The design process for Lake Central High School St John Ind was done in a new collaboration lab a work space where large groups of people from various disciplines can contribute to a projectrsquos design at the same time

A new Approach to Design

Feb. 20, 2013
Lake Central High School, St. John, Ind., uses innovation to cut 40 percent from design time for its major renovation.

Lake Central High School in St. John, Ind., sliced months off the normal design time for its major renovation that is now in progress. School administrators were able to do that by using technology, a fast-track process and a new collaboration lab at its architectural firm, Schmidt Associates in Indianapolis.

Lake Central’s administration had recognized for years that its high school was crowded and that aging building systems in parts of the 1960s building were inadequate. 

After one referendum to approve renovation funding failed in 2009, the district succeeded in a second referendum attempt in November 2011.  Administrators set an ambitious goal of designing 850,000 square feet of renovations and being ready to break ground in summer 2012. 

“Our school board approved hiring Schmidt Associates for the design work 13 days after the election, and we started design meetings right after Thanksgiving week,” says Bill Ledyard, director of facilities for Lake Central School Corporation. 

“The only way we could design for an estimated $100 million in construction and meet the schedule was to make our process the exact opposite of classical architecture training,” said Tom Neff, AIA, Schmidt Associates’ lead architect on the project. “Rather than design the overall building and figure out how various elements would fit together inside, we designed all the pieces–science rooms, classrooms, gyms and an auditorium–to meet the specifications of each department and then we connected them.” 

St. John is a two-hour drive from Schmidt Associates’ headquarters in Indianapolis, so the design team set up a parallel staff for the initial design input meetings.  One team worked on site at Lake Central and the other worked at the Schmidt Associates office.  

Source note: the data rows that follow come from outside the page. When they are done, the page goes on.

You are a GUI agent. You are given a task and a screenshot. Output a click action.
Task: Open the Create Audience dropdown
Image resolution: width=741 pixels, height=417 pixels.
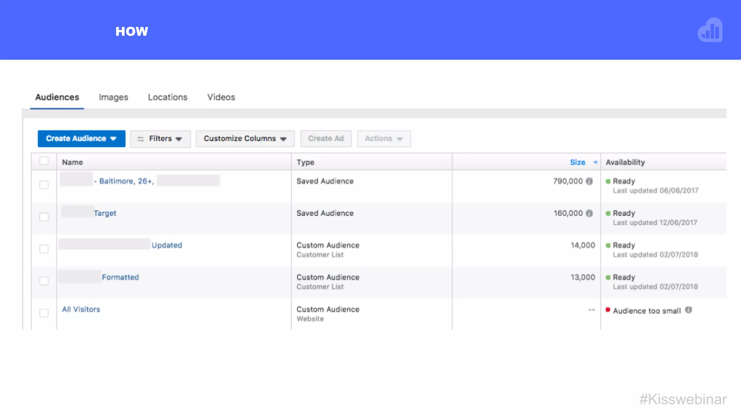coord(81,139)
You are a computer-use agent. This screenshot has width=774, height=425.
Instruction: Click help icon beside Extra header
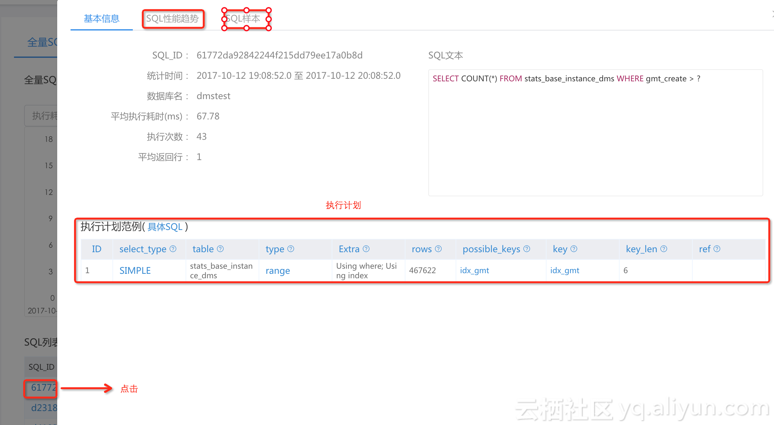tap(366, 249)
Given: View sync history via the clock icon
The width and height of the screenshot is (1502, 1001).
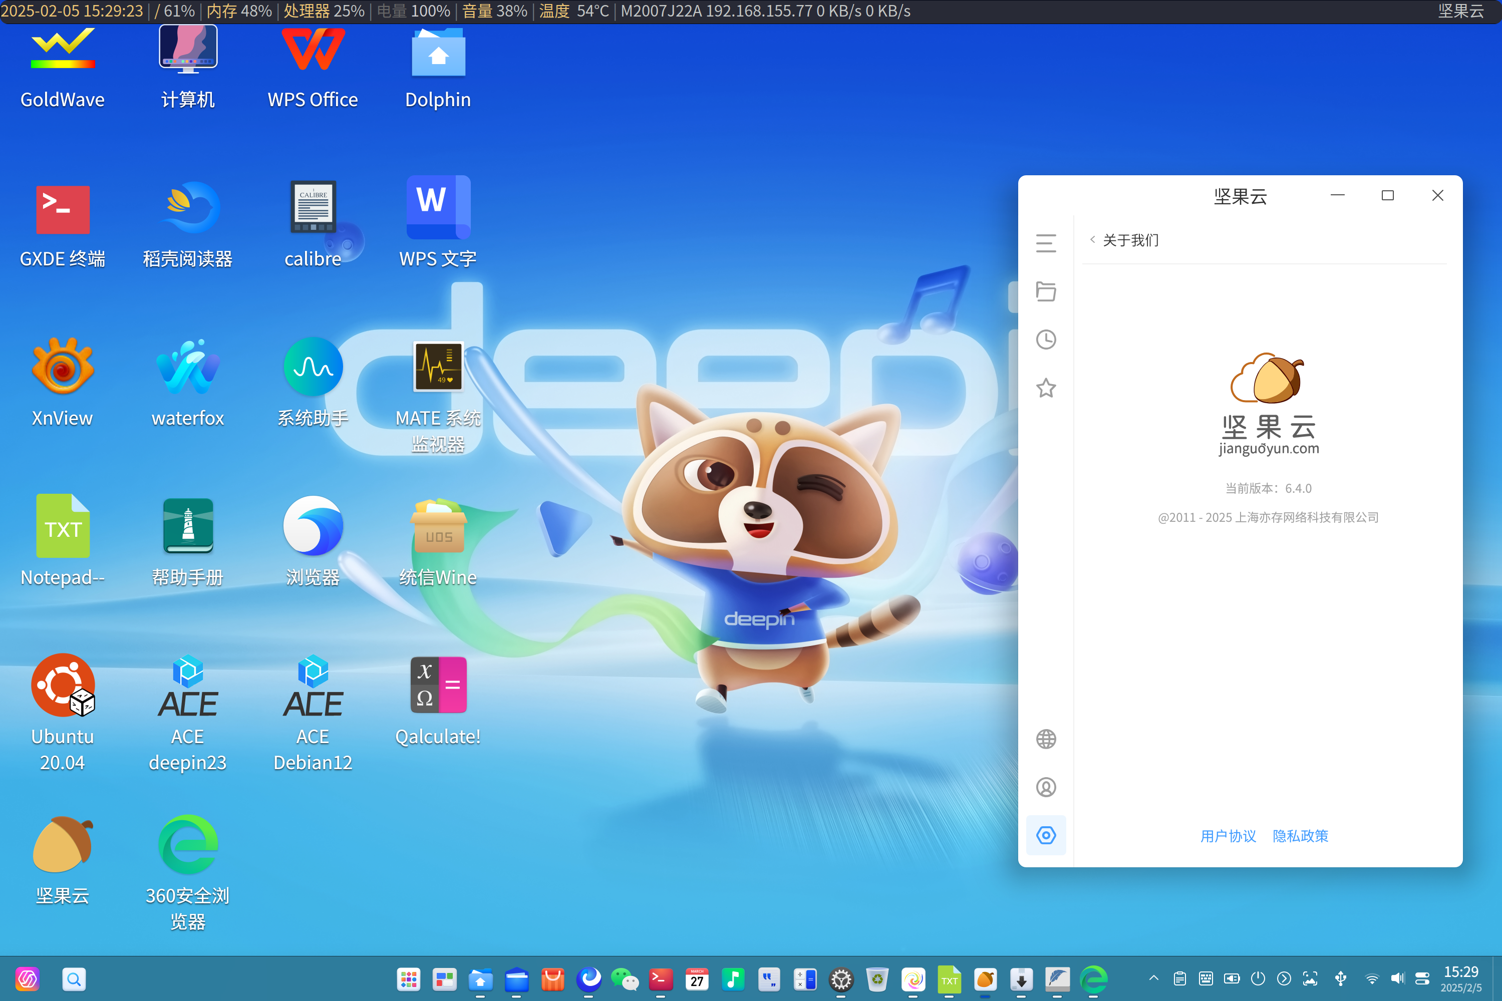Looking at the screenshot, I should click(x=1046, y=340).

“The on-site team would spend two to three days at a time at Lake Central meeting with department heads,” says Neff.  “We brought plans and renderings of components of other high schools we’ve designed, showed them to the Lake Central staff and asked, ‘What do you like and what would you change for your program?’’’ 

The on-site team put up a collage of pasteups all over the walls, then photographed the rough images and e-mailed them back to the team working in Indianapolis. The office team would recognize that Lake Central’s preferred designs most closely resembled the science rooms or media center at another school they had designed and upload 3D models of those elements. The on-site team would have the 3D models on their iPads for the start of the following day’s design session. 

“We were designing in a three-day period what would take three to four weeks in the ‘old world,’” says Neff.

In Neff’s “old world” of design (which would have been less than a year ago), the engineering process would not start until the architectural floor plan was completed.

An isometric view of the new media center at Lake Central High School, St. John, Ind.

In February, the design process moved to the new collaboration lab, a work space where large groups of people from various disciplines can contribute to a project’s design at the same time. Everyone’s work–from architectural design to mechanical to civil engineering–is displayed on a large wall where multiple screens can switch to different views and design layers. What differentiates it from a typical multimedia presentation is that up to five project leaders can select the images used on screen.            

“Around 40 people were in those sessions, including electrical, mechanical, plumbing and civil engineers and construction managers,” says Ledyard.  “We’d go back and forth from building and site plans to civil engineering and other disciplines, all brainstorming about how we could create a more effective high school.

“They were long days, but they were productive days, because we got so much done.”

“We used the collaboration lab to pull the pieces of the project together,” says Neff. “We morphed the various components together and then designed the building elements to connect them. It was like creating a college campus master plan, but within a single building.” 

A mechanical engineer broke the building down into six-room units so the team would know the mechanical and electrical load for those six rooms as it worked on the overall building design and the mechanical components at the same time. Once they understood what the mechanical system looked like, they could go on to work on lighting design.

“It saved a great deal of the owner’s staff time because we didn’t have them look at the components one by one; we’d have them look at everything at once,” says Neff.

“The screens are used not just to pull up our building modeling tools, we’re also accessing Google Earth, blog sites, meeting notes, scheduling documents and information available on the Internet,” says architect Greg Hempstead, who helped design the collaboration lab.

The renovated high school is so large, it will need its own electrical substation. NIPSCO, the electrical utility for St. John, wouldn’t sign off on installing a substation until the design team verified the power data for heating, cooling and lights, so the time savings from having that data early on was substantial.  “If we hadn’t uploaded plans to the ‘cloud’ and used the collaboration lab, we’d never have met the schedule,” says Neff.

“The collaboration lab changes the nature of a meeting from a few chosen people merely presenting information they have determined,” says Hempstead.  “Although the meeting may start with a presentation, it quickly turns into a discussion. The discussion then facilitates decision making.”

The team also used a blog to share design information with school board members, staff and the community. A cyber signoff process expedited approval of each design element. 

By the April collaboration lab meetings, construction managers began plotting construction phasing as designers continued refining design details.

Because the existing high school needs to function, the construction is being completed in phases, with new sections built then old sections demolished over a three-year period until the work is completed. The 586,000-square-foot-building serving 3,255 students will be expanded to 850,000 square feet and accommodate 3,600 students easily. Construction began in the summer of 2012 and will be completed in 2015.

 “The collaboration lab has been a real asset to move this complex, fast-track project along,” said Ledyard. “I’ll bet we’ve shaved off 30 to 40 percent of the normal design time.”

Schmidt Associates is an architectural firm in Indianapolis.